I would assume there is a physiological component to all of our mental processing and gaps, but if concepts like LD are culturally based, then logically, so are neurological disorders. What may be innate is the brute experience of felt inadequacy in facing situations where one is at loss (this is pure speculation, but grounded in a certain logic by which I make my lay observations). What seems psycho cultural is (a) the knowledge that is viewed as important by individuals within the contexts of their social environments, and (b) the various coping strategies required to move into more productive space (I think Glenn and I agree on this). Some will have more difficulty than others, and I fully support the claim that for some, the difficulties will be harder, in part, for the range of reasons identified by the LD community.
Getting (slowly) to David's [Rosen’s] question on what are the policy implications of a psycho-cultural interpretation of LD (and here, I'm really treading on water), is the need for practitioners and scholars to persuade policy makers to support more developmental and empowering visions of adult literacy education which also acknowledge the difficulties many people face in learning. In my experience, it takes a long time, particularly for those adults reading at lower levels to attain anything resembling fluent, sustainable, independent literacy skills, although the ethnographic literature points to the use of enhanced literacy practices in highly specific contexts whether at work, home, or in the community that is gained in a shorter period of time. That is development, but some people, including those with LD, may have more difficulty than others in achieving a desired or acceptable (as they and perhaps significant others in their lives define it), levels of growth in their capacity to mediate that part of the social environment that is critical to their lives.
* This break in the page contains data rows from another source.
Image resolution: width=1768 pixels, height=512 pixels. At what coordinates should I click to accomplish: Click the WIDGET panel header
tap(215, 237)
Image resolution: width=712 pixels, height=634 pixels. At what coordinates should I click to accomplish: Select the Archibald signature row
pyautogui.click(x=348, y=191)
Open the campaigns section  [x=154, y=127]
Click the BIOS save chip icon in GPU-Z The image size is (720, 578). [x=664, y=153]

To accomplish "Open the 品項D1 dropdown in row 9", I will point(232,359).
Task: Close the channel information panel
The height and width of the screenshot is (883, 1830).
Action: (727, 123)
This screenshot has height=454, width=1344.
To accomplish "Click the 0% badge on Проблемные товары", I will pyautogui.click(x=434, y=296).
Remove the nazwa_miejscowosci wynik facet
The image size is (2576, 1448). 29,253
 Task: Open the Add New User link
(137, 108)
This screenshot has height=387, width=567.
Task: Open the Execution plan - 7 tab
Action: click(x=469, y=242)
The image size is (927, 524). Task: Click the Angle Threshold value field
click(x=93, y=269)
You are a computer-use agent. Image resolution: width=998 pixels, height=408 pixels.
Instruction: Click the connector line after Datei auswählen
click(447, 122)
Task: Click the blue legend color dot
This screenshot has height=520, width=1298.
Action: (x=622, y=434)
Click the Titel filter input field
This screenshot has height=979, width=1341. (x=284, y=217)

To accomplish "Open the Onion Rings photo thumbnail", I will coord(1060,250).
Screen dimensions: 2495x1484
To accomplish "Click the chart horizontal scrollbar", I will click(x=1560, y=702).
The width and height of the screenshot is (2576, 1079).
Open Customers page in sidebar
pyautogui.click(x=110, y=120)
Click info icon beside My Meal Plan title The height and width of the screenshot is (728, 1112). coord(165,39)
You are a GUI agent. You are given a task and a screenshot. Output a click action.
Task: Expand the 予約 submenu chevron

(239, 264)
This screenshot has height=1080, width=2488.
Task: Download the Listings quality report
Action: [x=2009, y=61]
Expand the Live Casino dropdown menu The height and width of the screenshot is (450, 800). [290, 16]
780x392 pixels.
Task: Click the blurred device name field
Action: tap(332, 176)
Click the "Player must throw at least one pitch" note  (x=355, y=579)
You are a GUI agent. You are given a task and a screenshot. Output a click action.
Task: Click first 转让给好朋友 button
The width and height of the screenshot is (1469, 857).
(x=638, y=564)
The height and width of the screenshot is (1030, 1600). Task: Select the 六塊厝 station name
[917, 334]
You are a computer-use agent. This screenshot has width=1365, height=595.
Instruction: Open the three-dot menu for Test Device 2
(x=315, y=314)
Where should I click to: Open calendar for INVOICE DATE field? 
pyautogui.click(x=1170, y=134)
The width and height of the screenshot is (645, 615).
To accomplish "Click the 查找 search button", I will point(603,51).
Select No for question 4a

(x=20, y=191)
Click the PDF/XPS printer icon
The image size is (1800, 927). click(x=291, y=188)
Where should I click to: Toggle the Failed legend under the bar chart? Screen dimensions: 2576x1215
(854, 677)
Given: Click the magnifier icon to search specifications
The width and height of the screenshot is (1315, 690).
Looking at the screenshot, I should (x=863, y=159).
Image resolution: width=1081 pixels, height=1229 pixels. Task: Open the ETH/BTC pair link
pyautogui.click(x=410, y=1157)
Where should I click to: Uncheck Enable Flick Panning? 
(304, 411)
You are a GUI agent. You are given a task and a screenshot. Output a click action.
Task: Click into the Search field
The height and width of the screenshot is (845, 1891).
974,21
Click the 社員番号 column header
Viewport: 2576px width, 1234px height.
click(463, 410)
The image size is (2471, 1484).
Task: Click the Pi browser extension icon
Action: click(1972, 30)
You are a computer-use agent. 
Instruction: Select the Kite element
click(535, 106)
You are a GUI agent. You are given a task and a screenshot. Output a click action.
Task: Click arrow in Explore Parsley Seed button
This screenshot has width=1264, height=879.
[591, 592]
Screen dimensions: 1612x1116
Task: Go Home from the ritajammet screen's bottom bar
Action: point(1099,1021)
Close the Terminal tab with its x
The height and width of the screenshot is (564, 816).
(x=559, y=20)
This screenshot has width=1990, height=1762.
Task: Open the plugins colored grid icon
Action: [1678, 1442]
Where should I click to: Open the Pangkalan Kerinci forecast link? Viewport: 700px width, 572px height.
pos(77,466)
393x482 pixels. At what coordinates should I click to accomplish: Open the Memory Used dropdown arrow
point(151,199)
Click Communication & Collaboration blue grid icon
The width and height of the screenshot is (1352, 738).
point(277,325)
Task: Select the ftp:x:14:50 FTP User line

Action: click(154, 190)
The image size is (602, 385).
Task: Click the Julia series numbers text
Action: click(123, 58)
I would like to see policy initiatives such as those that might be based on the Equipped for the Future project (for example) that might help people progressively master the challenges of the critical social roles that shape their lives, which should include support and accommodation needs for the type of learning difficulties (including disabilities) people may face.
For the short term, given the current law on learning disabilities (and I clearly bow to Glenn's expertise on this), greater emphasis might be placed on more developmental and contextual interpretations of learning disabilities rather than a proscriptive legislation that requires, say, a phonics first approach. For the longer haul, a more complex public discourse needs to emerge on the nature of adult literacy and the relationship learning disabilities, difficulties, differences, styles, multiple intelligences and much else, to it. Such a discourse would require literacy and ABE instructors, program practitioners, administrators, scholars, the press, and political servants from a broad spectrum to take a good, hard look at this issue. I can't but help to express some skepticism about the likelihood of this happening, but the forum provided by the NLA is an important critical step in galvanizing a public discussion. Through such discourse, a more enlightened policy on literacy and LD might emerge. I am fully aware that many people are already fighting for this cause.